Le plus important actuellement, le plus imminent, c’est de doter la ville du minimum possible d’infrastructures. A ce niveau, nous sommes bien avancés avec les routes, l’assainissement, les infrastructures scolaires et sanitaires, et bien d’autres éléments qui arrivent avec des travaux et chantiers d’envergure. Nous allons amorcer véritablement la réalisation des grands projets avec lesquels, nous négocierons le second mandat.
Les législatives s’annoncent pour cette fin d’année. Quel regard sur ces élections de novembre 2016?
Ces législatives sont très importantes. Nous sortons d’une période difficile, quoi qu’on dise. Les 2 ou 3 grands chantiers concernant la sécurité après la guerre qu’il y a eu, la sécurité s’est améliorée, même si de temps en temps, nous avons quelques sons discordants avec le phénomène des microbes et l’attentat de Grand-Bassam. Sur le chantier économie, le chantier développement, nous sommes satisfaits d’un point de vue macroéconomique, parce qu’à ce niveau, le PIB démontre visiblement avec les infrastructures que nous voyons. Cela démontre une certaine santé financière du point de vue macroéconomique. Cependant, nous avons encore du travail à faire. Parce que du point de vue microéconomique, du point de vue sociale, il y a que les Ivoiriens attendent encore beaucoup du gouvernement. Il y a aussi la question de l’emploi qui reste aussi préoccupante. L’autre chantier, le chantier de la réconciliation nationale piétine. Il est vrai que quand il y a eu deux camps qui se sont affrontés dans une guerre fratricide, la réconciliation ne se fait pas du jour au lendemain. Il y a un certain nombre de situations qui restent pendantes devant la Justice. Et donc, ça risque de prendre un peu de temps. Mais, je crois que petit à petit, les cœurs commencent à s’apaiser. Les gens arrivent à se parler, à déjeuner ensemble. C’est très important. Nous espérons que les questions judiciaires vont être traitées de la meilleure manière possible pour que nous puissions nous en sortir. Donc à partir de là, le pays retrouve un nouvel élan. Et il est bien que les institutions puissent fonctionner assez correctement. Le renouvellement des institutions est très important avec la participation de tous. Les dernières législatives n’avaient pas vu la participation du bloc FPI. Donc ces élections qui arrivent sont l’occasion d’amener les uns et les autres à participer à la réalisation de l’Etat à travers leurs participations dans les institutions. A ce titre-là, je trouve que c’est une très bonne chose que tous y participent.

■ TÂCHE DONNÉE 1
Disposez en tableau Markdown, avec les colonnes « Numéro » et « Ligne », les lignes du listing allant de la ligne contenant « You are a computer-use agent. Screen » jusqu'à la fin du listing incluse, sans les lignes vides. Laissez les images hors de la réponse.

■ DONNÉES DE LA TÂCHE
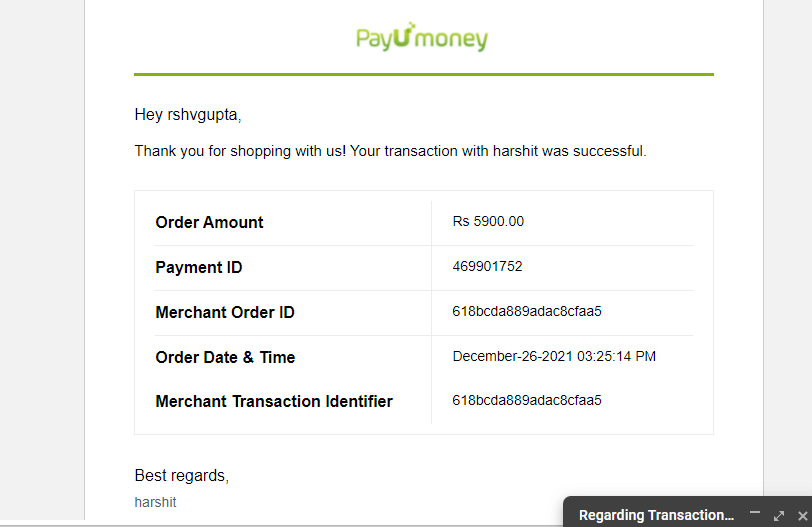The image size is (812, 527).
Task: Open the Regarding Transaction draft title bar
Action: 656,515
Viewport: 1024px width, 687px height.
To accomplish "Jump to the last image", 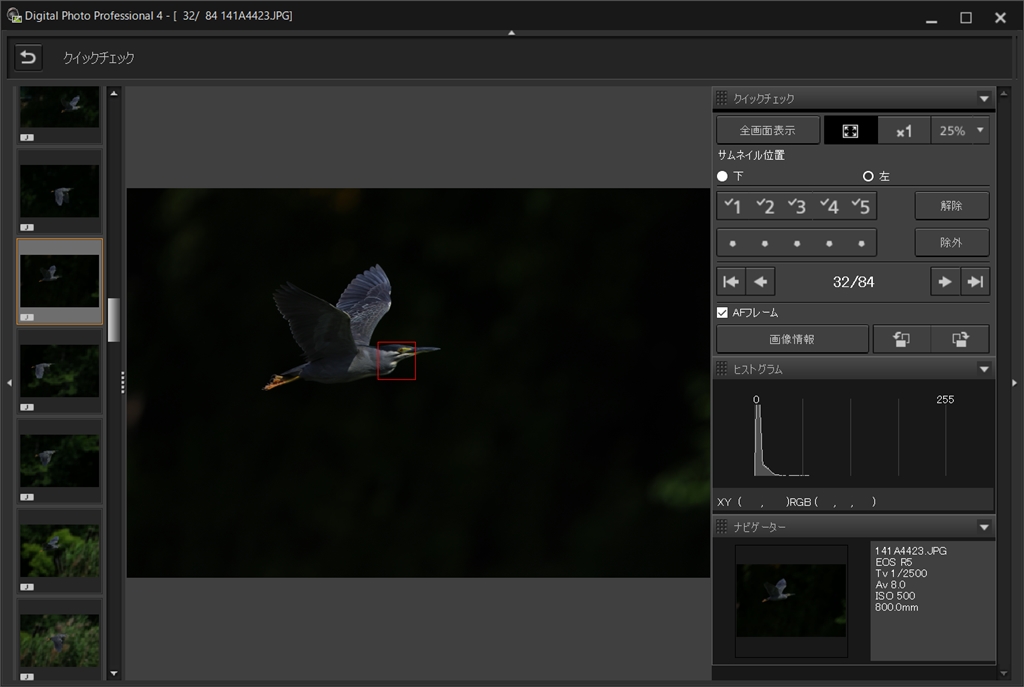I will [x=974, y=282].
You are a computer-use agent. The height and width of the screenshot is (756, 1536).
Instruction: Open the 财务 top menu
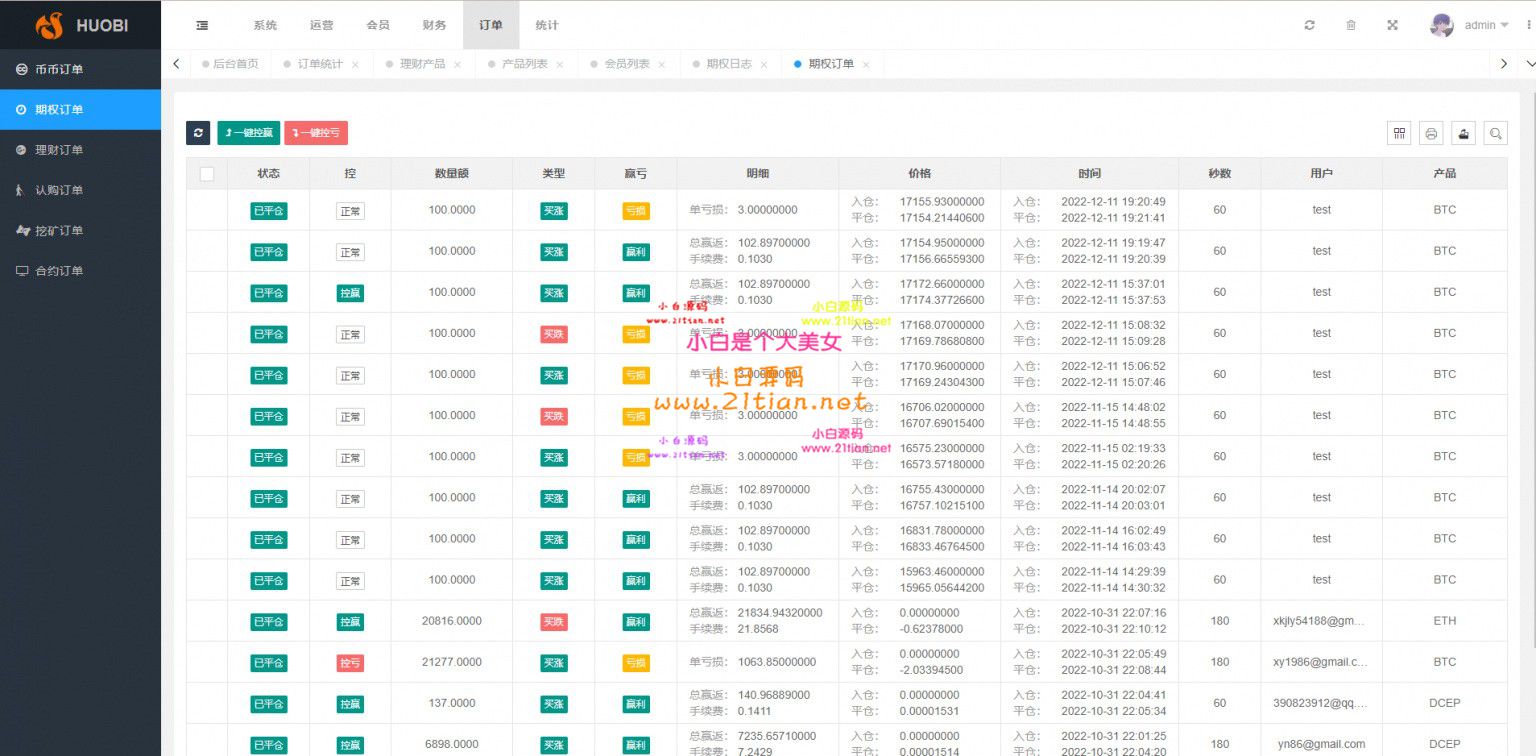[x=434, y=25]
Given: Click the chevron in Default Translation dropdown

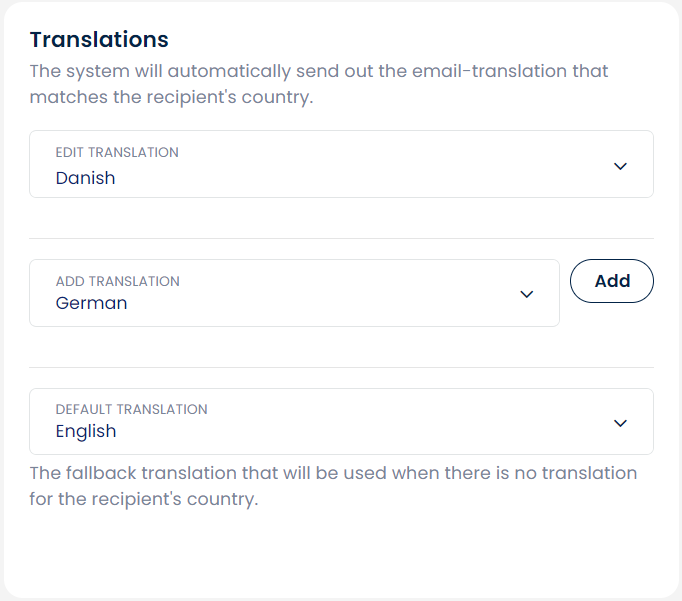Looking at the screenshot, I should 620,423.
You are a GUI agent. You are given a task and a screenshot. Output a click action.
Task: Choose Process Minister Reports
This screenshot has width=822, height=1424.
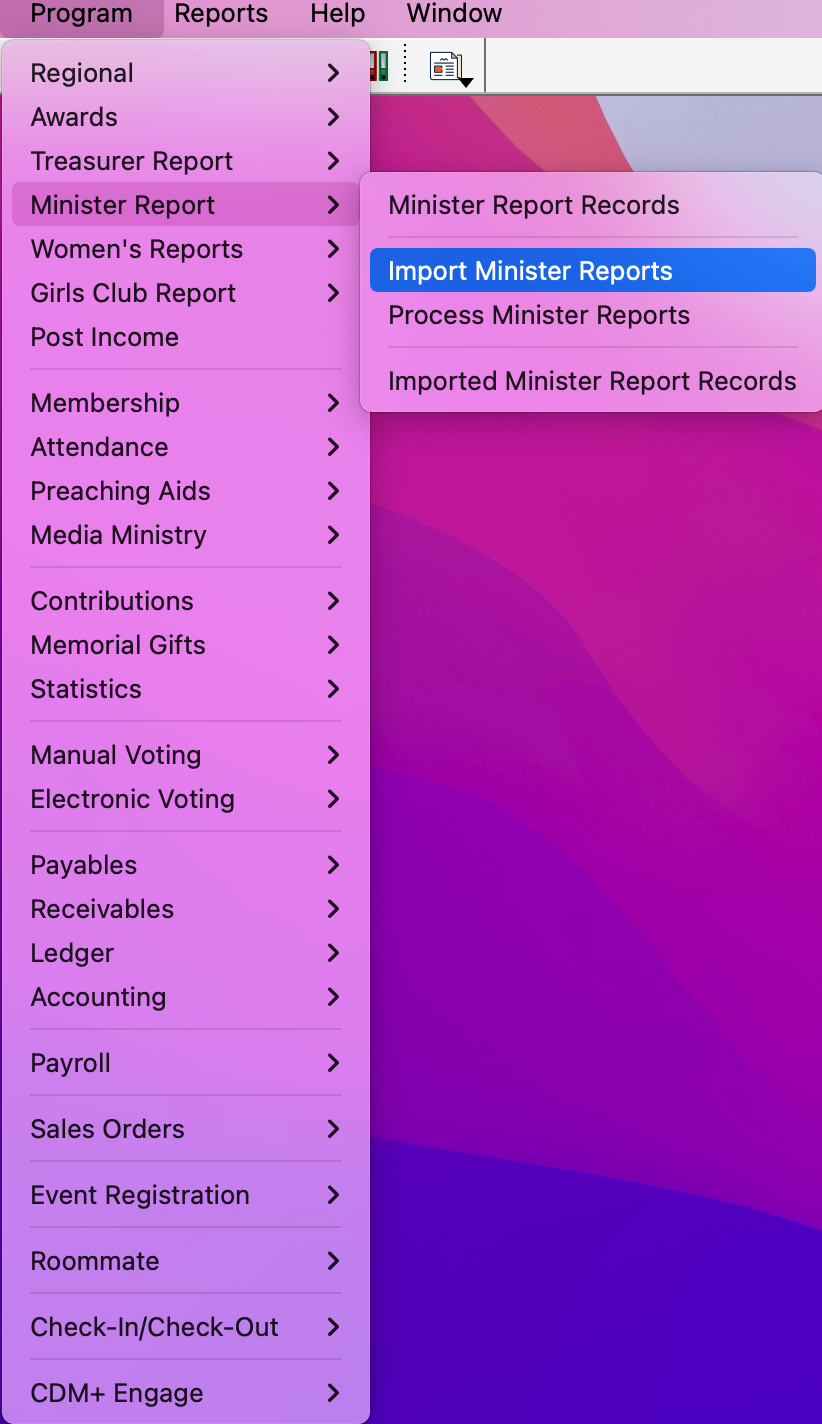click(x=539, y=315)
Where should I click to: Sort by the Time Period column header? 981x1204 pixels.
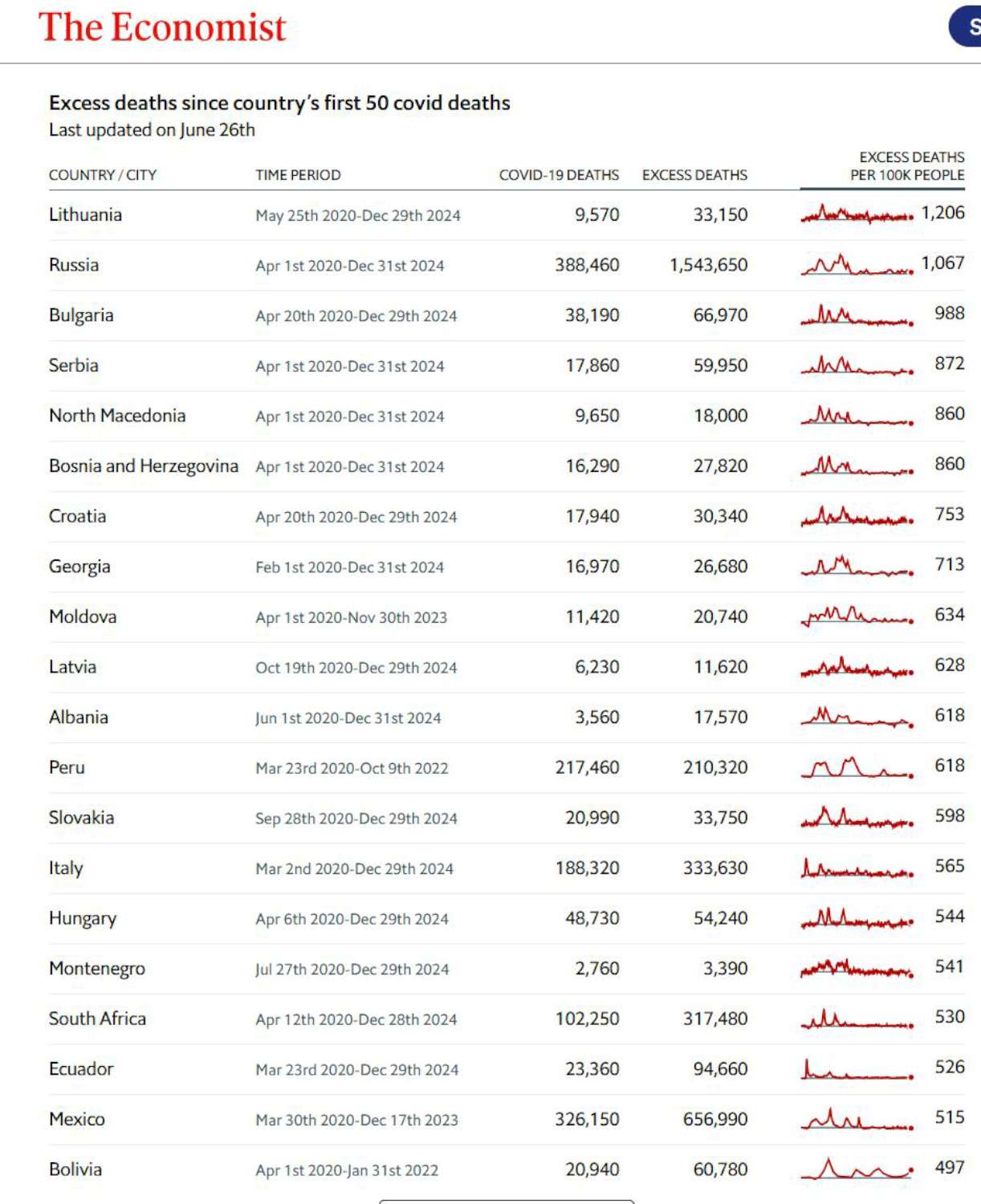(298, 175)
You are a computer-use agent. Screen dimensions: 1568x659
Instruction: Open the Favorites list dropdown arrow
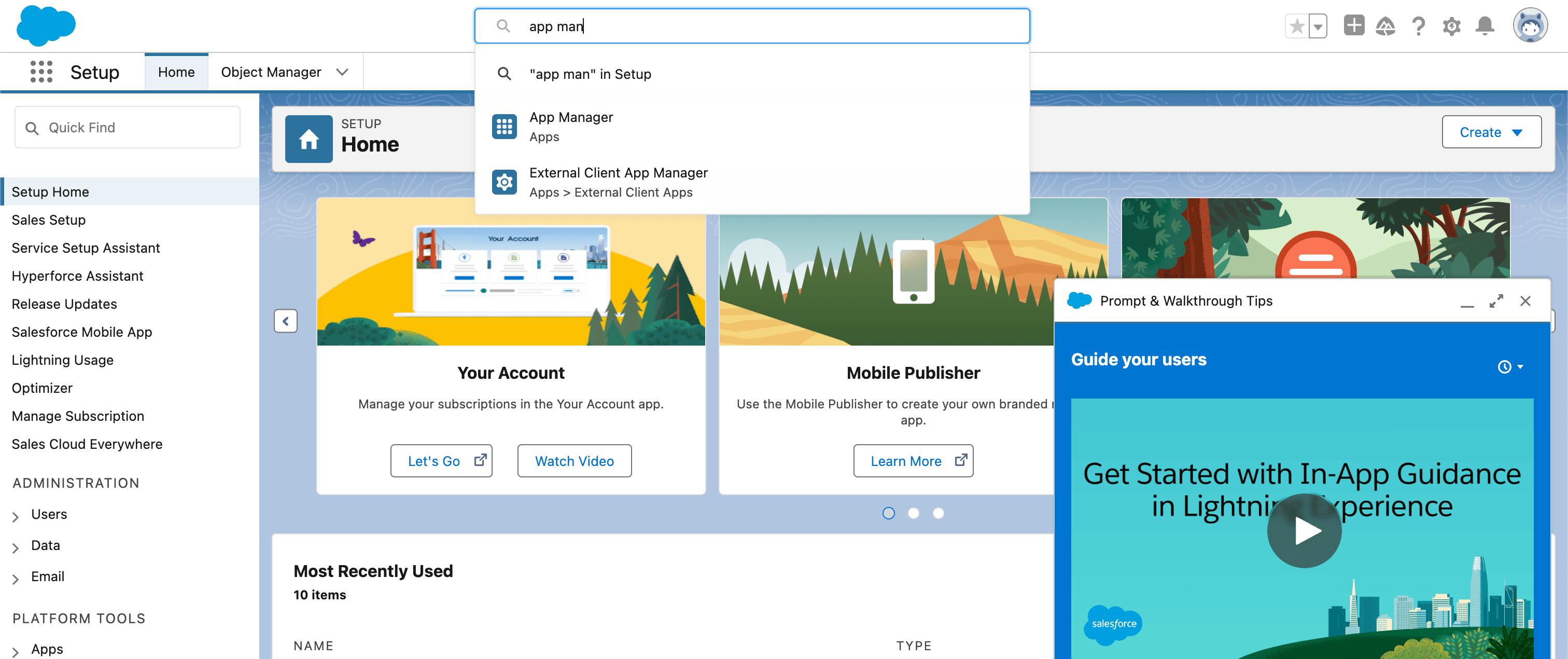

■ TÂCHE DONNÉE 2
Énumérez les infrastructures que le texte du document cite comme domaines où la ville est déjà bien avancée.

■ RÉSULTAT 1
| Numéro | Ligne |
|---|---|
| 1 | You are a computer-use agent. Screen dimensions: 1568x659 |
| 2 | Instruction: Open the Favorites list dropdown arrow |

■ RÉSULTAT 2
- les routes
- l'assainissement
- les infrastructures scolaires
- les infrastructures sanitaires